Alberto Zorzi per il ''Corriere del Veneto''
Per una notte è stato milionario. «Non ho chiuso occhio - ricorda lui oggi - ero frastornato e non sono nemmeno stato capace di pensare a cosa avrei potuto fare con tutti quei soldi». Ora invece, undici anni dopo, di quei 5 milioni di euro che lui ritiene di aver vinto alla slot machine non solo non ha visto un centesimo; e l’ultimo colpo è arrivato giorni scorsi, con le spese legali da pagare per la causa che aveva fatto contro il Casinò di Venezia e che ha perso, perché anche per il giudice civile la macchina era andata in tilt: oltre 30 mila euro.
«Cornuto e mazziato», sbotta Giovanni Fellone, 58enne imprenditore modenese delle costruzioni, al telefono nel suo ufficio. «Sapevo di essere una formica che combatte contro Sansone, ma tiro dritto e farò appello - continua - Già avevo bruciato 10 mila euro in quella sera. Vinco 5 milioni, non me li danno e ora mi tocca anche pagare le spese? E’ una follia!».
«Jackpot»
Il nastro va riavvolto a quel 5 gennaio del 2008. E’ l’ora di cena e Fellone si concede una serata con la moglie a Ca’ Noghera, nella sede di terraferma della casa da gioco lagunare. Gioca tanto, al punto da spendere circa 10 mila euro alle slot. Ma a un certo punto sullo schermo compare la scritta che apre le porte al sogno milionario: «Jackpot». Il cuore arriva in gola, Fellone chiama immediatamente l’addetto in sala e, secondo il suo racconto, la vincita compare anche sul computer della cassa.
Ma gli viene detto che per importi così importanti c’è una procedura di verifica da fare e quindi si dovrà ripresentare la mattina dopo alle 11, alla riapertura delle sale. «Io ero frastornato, ma sereno, mi hanno anche ospitato in hotel sul Canal Grande - racconta Fellone - La mattina dopo però ho subito capito che c’era qualcosa che non andava. Il tecnico non arrivava, poi verso le 14 mi hanno detto che era già passato prima e aveva verificato il guasto. A quel punto ho chiamato la Guardia di Finanza».

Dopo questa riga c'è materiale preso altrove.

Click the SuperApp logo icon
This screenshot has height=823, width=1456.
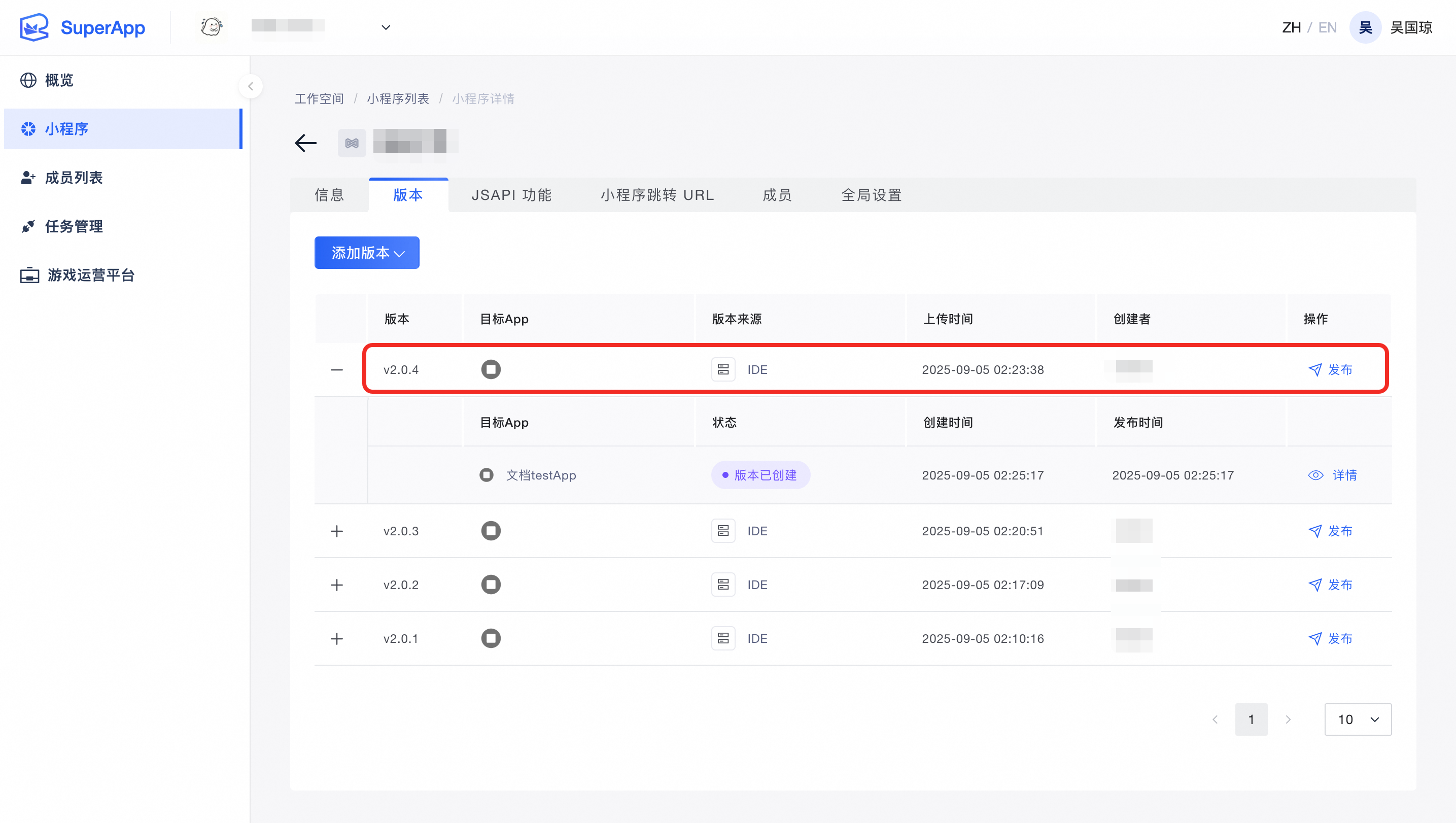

Il primo passo è stata una denuncia per truffa, che però è stata archiviata dalla procura di Venezia. Poi, tre anni fa, ha scelto la strada della causa civile contro le due società del Casinò (la Cmv, cioè la patrimoniale, e la Cdv Gioco, cioè quella di gestione) e Ca’ Farsetti, che proprio nei giorni scorsi è arrivata a conclusione con la sentenza del giudice Alessandro Cabianca.
La vicenda in tribunale
Gli avvocati Pasqualino Miraglia e Francesco Morcavallo avevano spiegato come quel giorno Fellone stesse giocando alla slot «Aristocrat» numero 10339 con scheda «Unicorno» e che al quinto degli otto tiri previsti gli fosse uscita una combinazione da 9.999.999 punti, ognuno dei quali valeva 50 centesimi di euro. Sullo schermo era comparsa la parola «win», poi «Jackpot» e «call attendant» (cioè chiamare l’addetto). Quando quest’ultimo è arrivato, la macchina si è spenta e al momento della riaccensione è comparsa la scritta «Watchdog - Reset».
Per il giudice, però, l’elemento dirimente è stata una foto fatta da Fellone, che ha ripreso la sequenza di simboli e lettere che avrebbero portato alla vincita: luna, K, 8, 9. J alla prima riga, A, 10, 10, K, 10 alla seconda, Q, 9, J, Q, 9 alla terza. «Tale sequenza raffrontata con la tabella di vincita non ha determinato una combinazione vincente - osserva il giudice - pertanto l’indicazione dell’interfaccia della slot è stata errata, con un esito non conforme alle regole del gioco».
Gli avvocati Paola Dalla Valle, Marco Vianello, Antonio Iannotta e Nicoletta Ongaro avevano infatti sostenuto che alle slot si vince solo se si raggiungono certe combinazioni, stabilite prima in una tabella, senza le quali la macchina è in tilt. Così è stato e addio ai cinque milioni.